Comme quand on était p’tits : le centenaire du rattachement de la Savoie à la France

Pfiouuu… remontons à 1960, ça fait un bail ! Je suis au collège et c’est le branle-bas partout, cette année on fête le centenaire du rattachement de la Savoie à la France. Notons que pour nous, il n’y a que la Haute-Savoie qui compte !

En 1960, le centenaire de l’Annexion fait l’objet de commémorations en Savoie et à Paris. Les deux départements savoyards mettent en place un Comité d’organisation des fêtes du Centenaire du Rattachement de la Savoie à la France, constitué de personnalités locales pour l’organisation des commémorations officielles avec pour président d’honneur, l’ancien ministre Antoine Borrel et le président, Louis Martel, ancien député et ancien président du Conseil général de la Haute-Savoie. Suite sur Wikipédia [clic]

Les écoles et les associations sportives du secteur préparent activement une grande manifestation sportive et culturelle qui se déroulera au stade, gradins pleins, folie sur quelques jours. Je fais partie de celles et ceux qui danseront en public La danse du feu (L’amour sorcier) de Manuel de Falla, non mais vous imaginez ? Moi qui n’ai fait de danse dite rythmique que petite et en bloomer en prime ? Les mamans sont au boulot pour coudre les costumes. Je suis une « flamme » habillé de toile de jute rousse. Je n’ai pas de photo et c’est peut-être mieux. Répétition générale au stade, nous sommes des centaines d’enfants, la musique hurle, rien n’est en place sinon que, au moins, nous tournons dans le bon sens. Mauvaise nuit, le trac de l’artiste comprenez-vous ?
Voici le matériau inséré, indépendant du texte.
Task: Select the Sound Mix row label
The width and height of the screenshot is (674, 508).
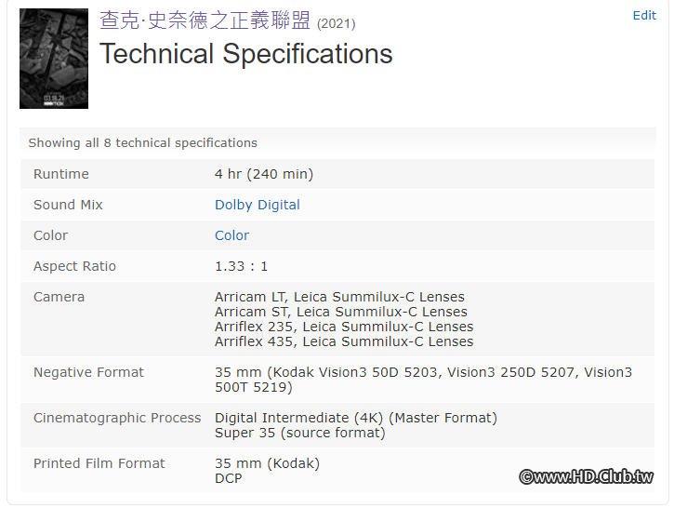Action: tap(68, 205)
Enfin le jour J et une excitation à son comble. Ma tunique de flamme professionnelle me gratte pas possible, comme elle gratte toutes les autres flammes ; difficile d’en faire abstraction, comme il est difficile d’ignorer les moqueries de frère aînée pour qui c’est du pain béni. Nous nous changeons dans les vestiaires du stade, dernières recommandations des encadrants et… en piste. Imaginez toutes ces flammes qui dansent autour du stade, se rapprochent du point central en levant les bras, se baissent ensemble pour saluer le feu, se relèvent et s’écartent. Imaginez le calvaire du jute qui gratte, de la tunique courte qui remonte en découvrant culottes ou bloomers quand les bras se lèvent, imaginez toutes ces flammes rouges de confusion et vous comprendrez la hâte extrême que nous mettrons à nous changer le spectacle à peine terminé.